## TASK
Hand back each record exactly as you find it.

## DATASET EXTRACT
..........

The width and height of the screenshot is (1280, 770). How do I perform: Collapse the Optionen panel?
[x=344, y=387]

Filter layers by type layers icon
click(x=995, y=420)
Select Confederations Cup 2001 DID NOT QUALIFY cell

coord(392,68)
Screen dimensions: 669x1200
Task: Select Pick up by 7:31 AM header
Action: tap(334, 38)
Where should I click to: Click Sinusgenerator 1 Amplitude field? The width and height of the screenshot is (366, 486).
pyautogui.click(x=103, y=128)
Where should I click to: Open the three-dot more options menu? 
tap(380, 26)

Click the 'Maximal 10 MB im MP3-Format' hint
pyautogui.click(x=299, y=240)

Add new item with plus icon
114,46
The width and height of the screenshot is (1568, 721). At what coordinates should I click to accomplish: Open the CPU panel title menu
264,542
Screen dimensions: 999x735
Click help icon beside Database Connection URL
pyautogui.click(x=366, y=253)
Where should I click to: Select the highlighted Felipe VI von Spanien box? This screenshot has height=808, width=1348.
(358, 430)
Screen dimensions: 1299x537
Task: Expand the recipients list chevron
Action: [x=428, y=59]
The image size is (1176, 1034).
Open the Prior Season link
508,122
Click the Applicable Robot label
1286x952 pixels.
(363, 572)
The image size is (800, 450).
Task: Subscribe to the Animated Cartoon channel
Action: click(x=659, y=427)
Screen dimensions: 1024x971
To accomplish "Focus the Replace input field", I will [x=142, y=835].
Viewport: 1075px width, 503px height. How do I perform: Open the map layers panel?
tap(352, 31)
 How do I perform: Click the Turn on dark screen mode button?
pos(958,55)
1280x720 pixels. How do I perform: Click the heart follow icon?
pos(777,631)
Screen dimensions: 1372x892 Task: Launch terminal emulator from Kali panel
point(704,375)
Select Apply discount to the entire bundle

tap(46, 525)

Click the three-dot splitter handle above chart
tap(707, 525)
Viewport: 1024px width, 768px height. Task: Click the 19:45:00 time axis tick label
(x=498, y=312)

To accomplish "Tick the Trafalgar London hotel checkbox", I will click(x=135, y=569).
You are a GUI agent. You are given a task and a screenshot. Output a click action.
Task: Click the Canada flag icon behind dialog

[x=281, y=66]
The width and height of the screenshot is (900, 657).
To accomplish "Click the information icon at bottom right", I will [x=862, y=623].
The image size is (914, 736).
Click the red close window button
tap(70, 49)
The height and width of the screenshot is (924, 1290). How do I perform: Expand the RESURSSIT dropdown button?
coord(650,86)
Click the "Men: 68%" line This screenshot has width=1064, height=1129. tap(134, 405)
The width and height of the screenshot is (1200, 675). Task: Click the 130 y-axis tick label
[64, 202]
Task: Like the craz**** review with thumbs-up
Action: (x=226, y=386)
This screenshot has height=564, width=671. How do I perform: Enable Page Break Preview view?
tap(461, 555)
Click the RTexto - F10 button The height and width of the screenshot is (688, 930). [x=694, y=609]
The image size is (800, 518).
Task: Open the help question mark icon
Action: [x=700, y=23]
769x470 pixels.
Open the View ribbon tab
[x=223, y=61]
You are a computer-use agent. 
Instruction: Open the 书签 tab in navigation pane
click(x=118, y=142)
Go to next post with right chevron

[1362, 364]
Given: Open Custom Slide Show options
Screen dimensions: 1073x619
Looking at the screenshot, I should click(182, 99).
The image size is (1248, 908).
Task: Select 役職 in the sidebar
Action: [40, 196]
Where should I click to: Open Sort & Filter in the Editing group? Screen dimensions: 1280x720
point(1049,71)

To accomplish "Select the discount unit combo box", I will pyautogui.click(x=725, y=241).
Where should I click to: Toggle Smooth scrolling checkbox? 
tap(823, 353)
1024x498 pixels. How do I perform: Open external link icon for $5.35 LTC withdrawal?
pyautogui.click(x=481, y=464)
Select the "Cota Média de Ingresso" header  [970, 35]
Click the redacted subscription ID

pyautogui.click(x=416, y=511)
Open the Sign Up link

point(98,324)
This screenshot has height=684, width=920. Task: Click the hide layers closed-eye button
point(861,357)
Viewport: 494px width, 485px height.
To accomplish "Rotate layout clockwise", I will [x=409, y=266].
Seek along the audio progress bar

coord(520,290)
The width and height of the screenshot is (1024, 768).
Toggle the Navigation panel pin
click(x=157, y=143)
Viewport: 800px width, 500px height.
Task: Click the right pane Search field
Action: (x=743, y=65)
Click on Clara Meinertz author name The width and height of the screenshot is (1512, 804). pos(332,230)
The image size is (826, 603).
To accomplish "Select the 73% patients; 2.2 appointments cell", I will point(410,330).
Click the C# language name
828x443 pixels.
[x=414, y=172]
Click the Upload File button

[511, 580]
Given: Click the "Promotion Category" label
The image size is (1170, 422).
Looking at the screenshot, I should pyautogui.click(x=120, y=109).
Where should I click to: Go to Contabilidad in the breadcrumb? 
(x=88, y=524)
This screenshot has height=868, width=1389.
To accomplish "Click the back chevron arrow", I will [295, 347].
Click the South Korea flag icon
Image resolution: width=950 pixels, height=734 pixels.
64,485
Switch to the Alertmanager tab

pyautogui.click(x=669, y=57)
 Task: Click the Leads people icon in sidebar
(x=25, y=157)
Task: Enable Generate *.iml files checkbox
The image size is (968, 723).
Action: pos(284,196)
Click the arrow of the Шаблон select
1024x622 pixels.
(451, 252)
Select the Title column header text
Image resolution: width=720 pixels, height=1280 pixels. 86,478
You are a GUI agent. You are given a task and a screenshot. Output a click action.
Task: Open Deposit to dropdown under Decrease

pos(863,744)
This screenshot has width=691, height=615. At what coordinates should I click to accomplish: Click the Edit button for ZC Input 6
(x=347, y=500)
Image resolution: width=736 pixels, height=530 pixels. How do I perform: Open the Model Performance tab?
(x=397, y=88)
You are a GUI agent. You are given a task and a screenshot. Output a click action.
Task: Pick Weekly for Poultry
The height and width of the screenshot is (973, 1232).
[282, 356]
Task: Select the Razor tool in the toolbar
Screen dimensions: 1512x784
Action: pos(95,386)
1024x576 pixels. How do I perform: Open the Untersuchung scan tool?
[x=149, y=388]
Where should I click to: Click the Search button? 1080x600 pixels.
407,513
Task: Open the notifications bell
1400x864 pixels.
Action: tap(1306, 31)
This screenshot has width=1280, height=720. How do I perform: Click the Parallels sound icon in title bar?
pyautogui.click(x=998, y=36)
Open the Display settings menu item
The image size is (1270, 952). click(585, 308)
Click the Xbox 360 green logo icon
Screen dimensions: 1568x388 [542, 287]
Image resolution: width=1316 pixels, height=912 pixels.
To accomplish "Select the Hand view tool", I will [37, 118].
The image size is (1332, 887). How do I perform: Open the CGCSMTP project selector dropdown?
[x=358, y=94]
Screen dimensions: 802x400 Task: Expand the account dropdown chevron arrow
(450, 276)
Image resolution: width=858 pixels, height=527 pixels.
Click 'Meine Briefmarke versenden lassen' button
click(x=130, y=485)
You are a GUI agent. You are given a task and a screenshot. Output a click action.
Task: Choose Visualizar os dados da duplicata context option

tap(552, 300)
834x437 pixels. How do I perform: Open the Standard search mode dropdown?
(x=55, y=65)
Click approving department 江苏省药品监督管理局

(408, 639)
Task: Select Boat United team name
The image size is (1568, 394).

..........

## RESULT BELOW
The width and height of the screenshot is (1280, 770). How do I perform: Collapse the Optionen panel?
[x=344, y=387]

Filter layers by type layers icon
click(x=995, y=420)
Select Confederations Cup 2001 DID NOT QUALIFY cell

coord(392,68)
Screen dimensions: 669x1200
Task: Select Pick up by 7:31 AM header
Action: tap(334, 38)
Where should I click to: Click Sinusgenerator 1 Amplitude field? The width and height of the screenshot is (366, 486).
pyautogui.click(x=103, y=128)
Where should I click to: Open the three-dot more options menu? 
tap(380, 26)

Click the 'Maximal 10 MB im MP3-Format' hint
pyautogui.click(x=299, y=240)

Add new item with plus icon
114,46
The width and height of the screenshot is (1568, 721). At what coordinates should I click to accomplish: Open the CPU panel title menu
264,542
Screen dimensions: 999x735
Click help icon beside Database Connection URL
pyautogui.click(x=366, y=253)
Where should I click to: Select the highlighted Felipe VI von Spanien box? This screenshot has height=808, width=1348.
(358, 430)
Screen dimensions: 1299x537
Task: Expand the recipients list chevron
Action: [x=428, y=59]
The image size is (1176, 1034).
Open the Prior Season link
508,122
Click the Applicable Robot label
1286x952 pixels.
(363, 572)
The image size is (800, 450).
Task: Subscribe to the Animated Cartoon channel
Action: click(x=659, y=427)
Screen dimensions: 1024x971
To accomplish "Focus the Replace input field", I will [x=142, y=835].
Viewport: 1075px width, 503px height. How do I perform: Open the map layers panel?
tap(352, 31)
 How do I perform: Click the Turn on dark screen mode button?
pos(958,55)
1280x720 pixels. How do I perform: Click the heart follow icon?
pos(777,631)
Screen dimensions: 1372x892 Task: Launch terminal emulator from Kali panel
point(704,375)
Select Apply discount to the entire bundle

tap(46, 525)

Click the three-dot splitter handle above chart
tap(707, 525)
Viewport: 1024px width, 768px height. Task: Click the 19:45:00 time axis tick label
(x=498, y=312)

To accomplish "Tick the Trafalgar London hotel checkbox", I will click(x=135, y=569).
You are a GUI agent. You are given a task and a screenshot. Output a click action.
Task: Click the Canada flag icon behind dialog

[x=281, y=66]
The width and height of the screenshot is (900, 657).
To accomplish "Click the information icon at bottom right", I will [x=862, y=623].
The image size is (914, 736).
Click the red close window button
tap(70, 49)
The height and width of the screenshot is (924, 1290). How do I perform: Expand the RESURSSIT dropdown button?
coord(650,86)
Click the "Men: 68%" line This screenshot has width=1064, height=1129. tap(134, 405)
The width and height of the screenshot is (1200, 675). Task: Click the 130 y-axis tick label
[64, 202]
Task: Like the craz**** review with thumbs-up
Action: (x=226, y=386)
This screenshot has height=564, width=671. How do I perform: Enable Page Break Preview view?
tap(461, 555)
Click the RTexto - F10 button The height and width of the screenshot is (688, 930). [x=694, y=609]
The image size is (800, 518).
Task: Open the help question mark icon
Action: [x=700, y=23]
769x470 pixels.
Open the View ribbon tab
[x=223, y=61]
You are a computer-use agent. 
Instruction: Open the 书签 tab in navigation pane
click(x=118, y=142)
Go to next post with right chevron

[1362, 364]
Given: Open Custom Slide Show options
Screen dimensions: 1073x619
Looking at the screenshot, I should click(182, 99).
The image size is (1248, 908).
Task: Select 役職 in the sidebar
Action: [40, 196]
Where should I click to: Open Sort & Filter in the Editing group? Screen dimensions: 1280x720
point(1049,71)

To accomplish "Select the discount unit combo box", I will pyautogui.click(x=725, y=241).
Where should I click to: Toggle Smooth scrolling checkbox? 
tap(823, 353)
1024x498 pixels. How do I perform: Open external link icon for $5.35 LTC withdrawal?
pyautogui.click(x=481, y=464)
Select the "Cota Média de Ingresso" header  [970, 35]
Click the redacted subscription ID

pyautogui.click(x=416, y=511)
Open the Sign Up link

point(98,324)
This screenshot has height=684, width=920. Task: Click the hide layers closed-eye button
point(861,357)
Viewport: 494px width, 485px height.
To accomplish "Rotate layout clockwise", I will [x=409, y=266].
Seek along the audio progress bar

coord(520,290)
The width and height of the screenshot is (1024, 768).
Toggle the Navigation panel pin
click(x=157, y=143)
Viewport: 800px width, 500px height.
Task: Click the right pane Search field
Action: (x=743, y=65)
Click on Clara Meinertz author name The width and height of the screenshot is (1512, 804). pos(332,230)
The image size is (826, 603).
To accomplish "Select the 73% patients; 2.2 appointments cell", I will point(410,330).
Click the C# language name
828x443 pixels.
[x=414, y=172]
Click the Upload File button

[511, 580]
Given: Click the "Promotion Category" label
The image size is (1170, 422).
Looking at the screenshot, I should pyautogui.click(x=120, y=109).
Where should I click to: Go to Contabilidad in the breadcrumb? 
(x=88, y=524)
This screenshot has height=868, width=1389.
To accomplish "Click the back chevron arrow", I will [295, 347].
Click the South Korea flag icon
Image resolution: width=950 pixels, height=734 pixels.
64,485
Switch to the Alertmanager tab

pyautogui.click(x=669, y=57)
 Task: Click the Leads people icon in sidebar
(x=25, y=157)
Task: Enable Generate *.iml files checkbox
The image size is (968, 723).
Action: pos(284,196)
Click the arrow of the Шаблон select
1024x622 pixels.
(451, 252)
Select the Title column header text
Image resolution: width=720 pixels, height=1280 pixels. 86,478
You are a GUI agent. You are given a task and a screenshot. Output a click action.
Task: Open Deposit to dropdown under Decrease

pos(863,744)
This screenshot has width=691, height=615. At what coordinates should I click to accomplish: Click the Edit button for ZC Input 6
(x=347, y=500)
Image resolution: width=736 pixels, height=530 pixels. How do I perform: Open the Model Performance tab?
(x=397, y=88)
You are a GUI agent. You are given a task and a screenshot. Output a click action.
Task: Pick Weekly for Poultry
The height and width of the screenshot is (973, 1232).
[282, 356]
Task: Select the Razor tool in the toolbar
Screen dimensions: 1512x784
Action: pos(95,386)
1024x576 pixels. How do I perform: Open the Untersuchung scan tool?
[x=149, y=388]
Where should I click to: Click the Search button? 1080x600 pixels.
407,513
Task: Open the notifications bell
1400x864 pixels.
Action: tap(1306, 31)
This screenshot has width=1280, height=720. How do I perform: Click the Parallels sound icon in title bar?
pyautogui.click(x=998, y=36)
Open the Display settings menu item
The image size is (1270, 952). click(585, 308)
Click the Xbox 360 green logo icon
Screen dimensions: 1568x388 [542, 287]
Image resolution: width=1316 pixels, height=912 pixels.
To accomplish "Select the Hand view tool", I will [37, 118].
The image size is (1332, 887). How do I perform: Open the CGCSMTP project selector dropdown?
[x=358, y=94]
Screen dimensions: 802x400 Task: Expand the account dropdown chevron arrow
(450, 276)
Image resolution: width=858 pixels, height=527 pixels.
Click 'Meine Briefmarke versenden lassen' button
click(x=130, y=485)
You are a GUI agent. You are given a task and a screenshot. Output a click action.
Task: Choose Visualizar os dados da duplicata context option

tap(552, 300)
834x437 pixels. How do I perform: Open the Standard search mode dropdown?
(x=55, y=65)
Click approving department 江苏省药品监督管理局

(408, 639)
Task: Select Boat United team name
The image size is (1568, 394).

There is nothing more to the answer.